Por tudo isso há algo efetivamente importante pra se dizer sobre a peculiaridade do Laerte e do Ney, que é a heterogeneidade do social. Há quem diga que a diversidade sexual é de tal modo heterogênea que não é passível de compreensão, por isso não seria preciso categorias como lésbicas, gays, travestis, transgêneros, etc.
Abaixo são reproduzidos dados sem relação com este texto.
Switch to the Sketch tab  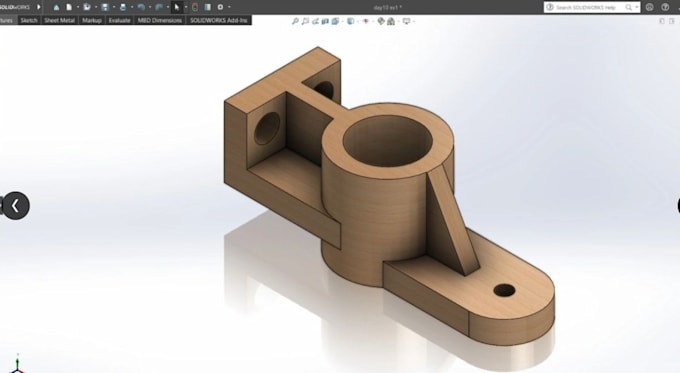[x=29, y=20]
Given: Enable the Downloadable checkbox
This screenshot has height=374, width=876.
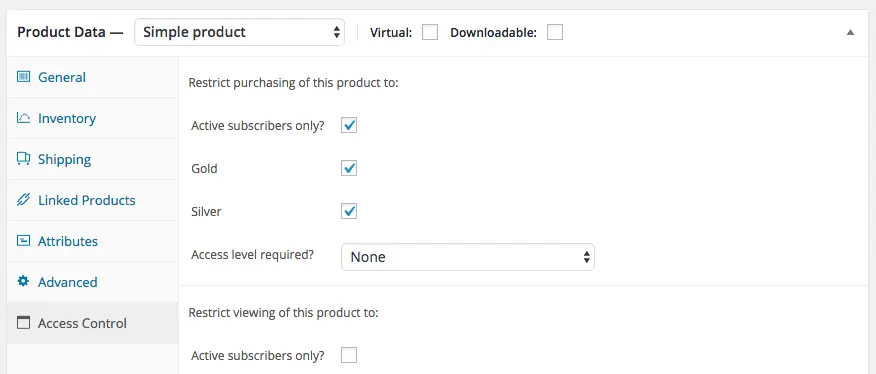Looking at the screenshot, I should click(x=555, y=32).
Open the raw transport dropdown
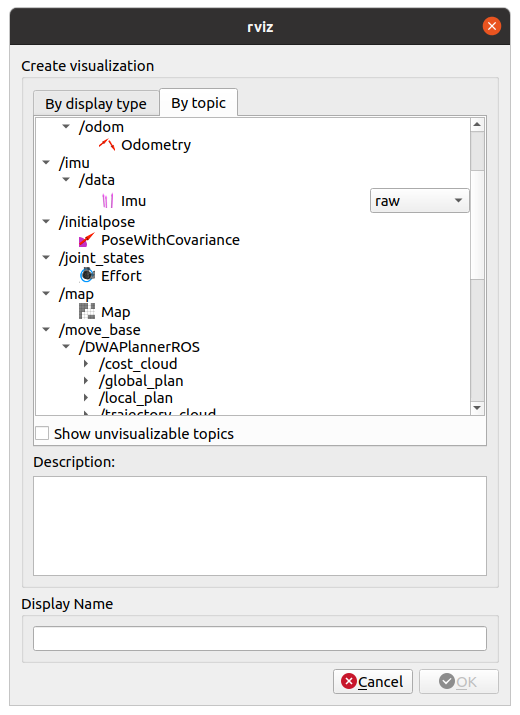Image resolution: width=520 pixels, height=715 pixels. pyautogui.click(x=419, y=201)
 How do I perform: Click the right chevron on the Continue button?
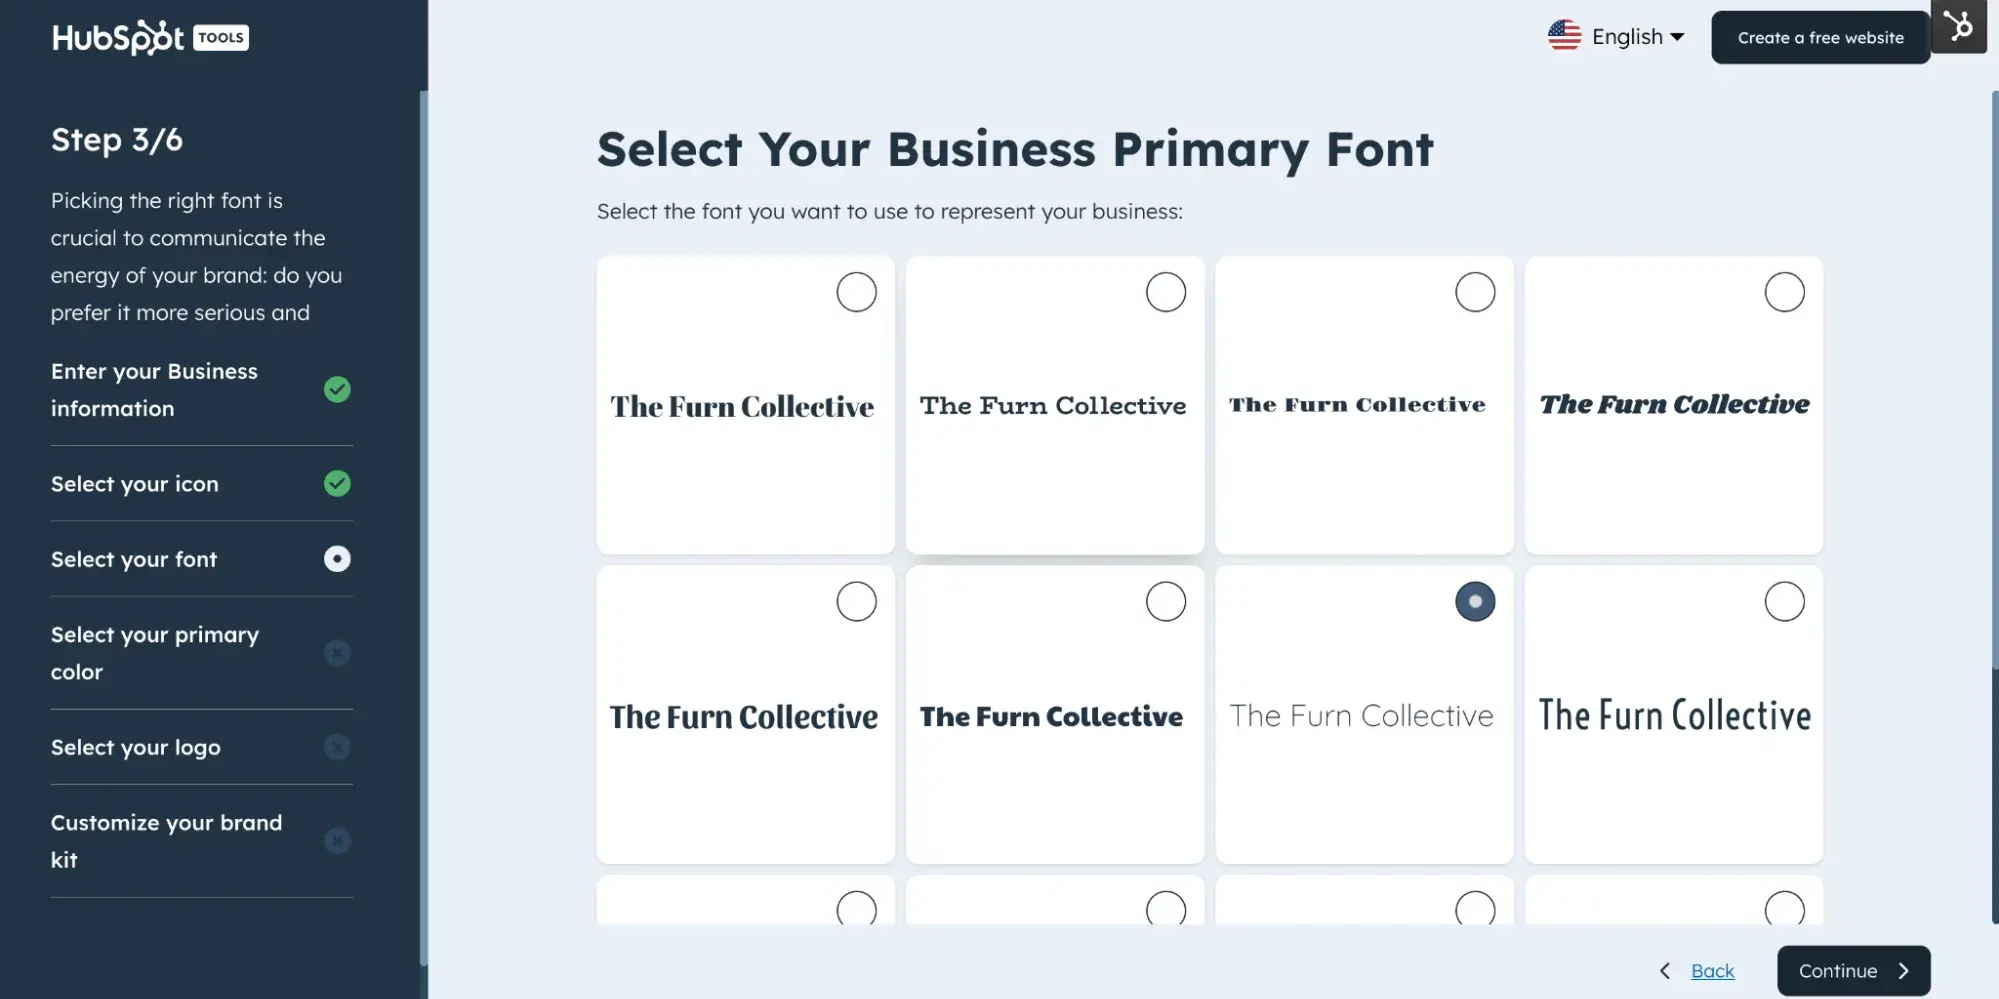click(1904, 971)
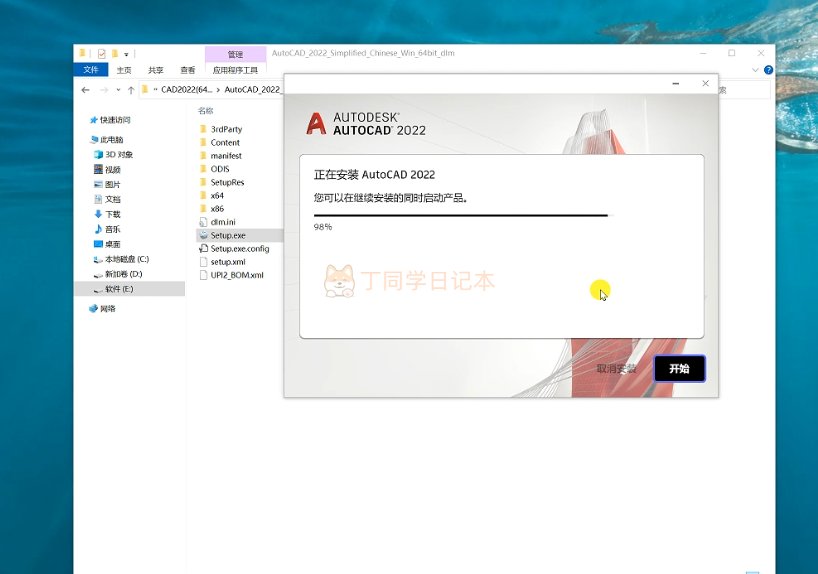
Task: Open the Explorer help question mark icon
Action: 767,70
Essa concepção repousa justamente na idéia de que não há uma essência, determinações essenciais na atividade dos gays, ou das lésbicas, ou das travestis, tanto é assim que elas podem acordar com vontade de ser outra coisa, completamente distinta, e sê-las kafkianamente, tal como Gregor dormiu uma coisa e acordou outra.
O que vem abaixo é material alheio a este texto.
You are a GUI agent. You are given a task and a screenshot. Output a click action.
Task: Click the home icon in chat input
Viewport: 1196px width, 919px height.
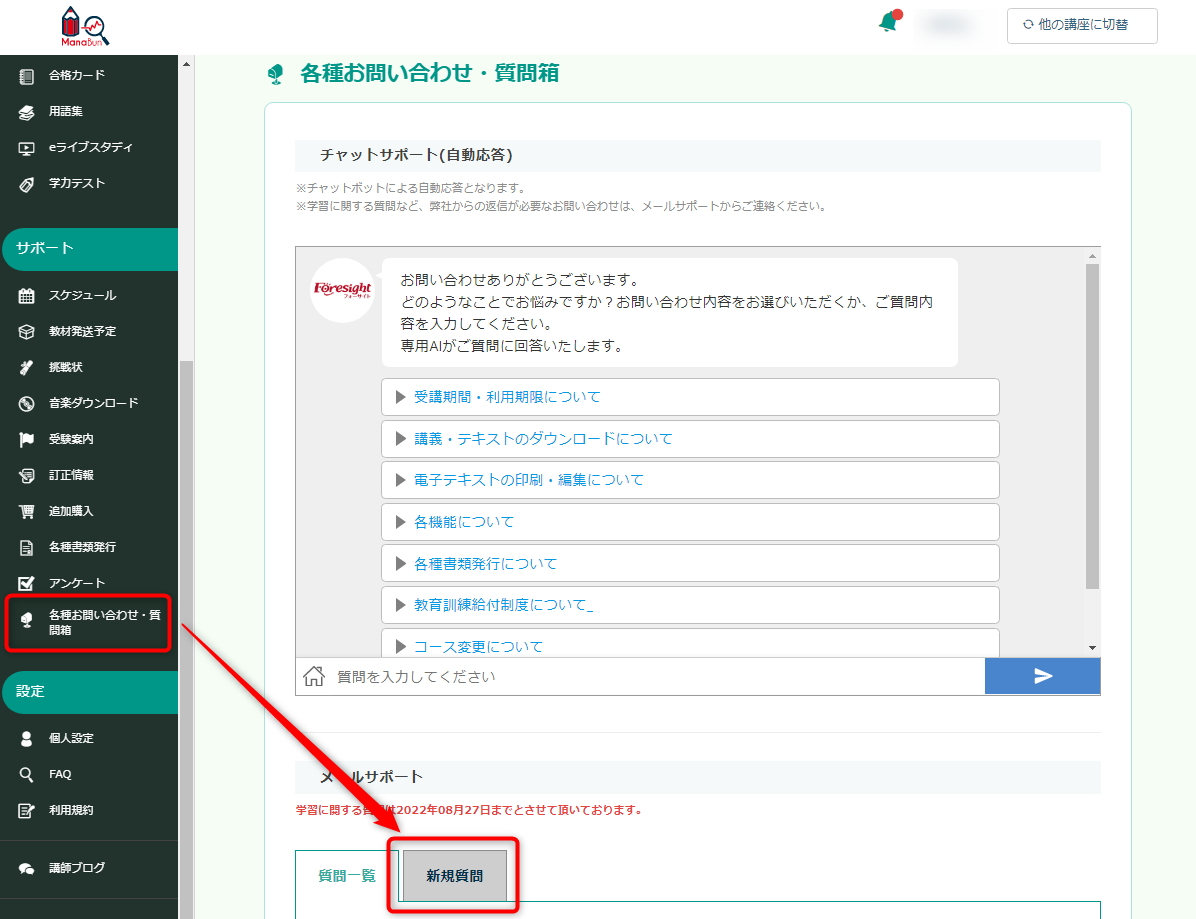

Analisando um pouco mais profundamente (o pós-modernismo dirá que isso é uma pretensão arrogante), isso implica em que apenas o que é socialmente homogêneo, apenas o que é isento de contradições é que é possível conhecer, o que é uma posição fundamentalmente irracionalista. Mas como o irracionalismo pós-moderno não pretende conhecer muita coisa além do olhar subjetivo de cada qual sobre a realidade que se reinventa, isso não é um problema para ele. De um ponto de vista crítico radical (e se não der conta de ser radicalmente crítico é preciso ter a pretensão de ser) é preciso sim conhecer as especificidades das práticas das mais diversas orientações sexuais, sua essencialidade, não anti-dialeticamente, não para colocá-los em caixinhas a-históricas, não para catalogá-los, porque eles podem sim, mediados por sua prática social, construir-se com uma outra orientação sexual ou de gênero, porém sempre de modo mediado, nunca imediata e fugazmente. Não se combate o machismo, a exploração de classe, a homofobia e a heteronormatividade sem localizá-los na totalidade social, nas determinações essenciais da sociedade capitalista e em relação com as outras bandeiras de lutas, porque o corporativismo de alguns movimentos sociais advém fundamentalmente da falta de conhecimento da totalidade, que cartesianamente separa demandas de gênero, de orientação sexual, étnico-raciais e de classe. Se eu nunca vi rastro de cobra nem couro de lobisomem, não quer dizer que eles não existam objetivamente.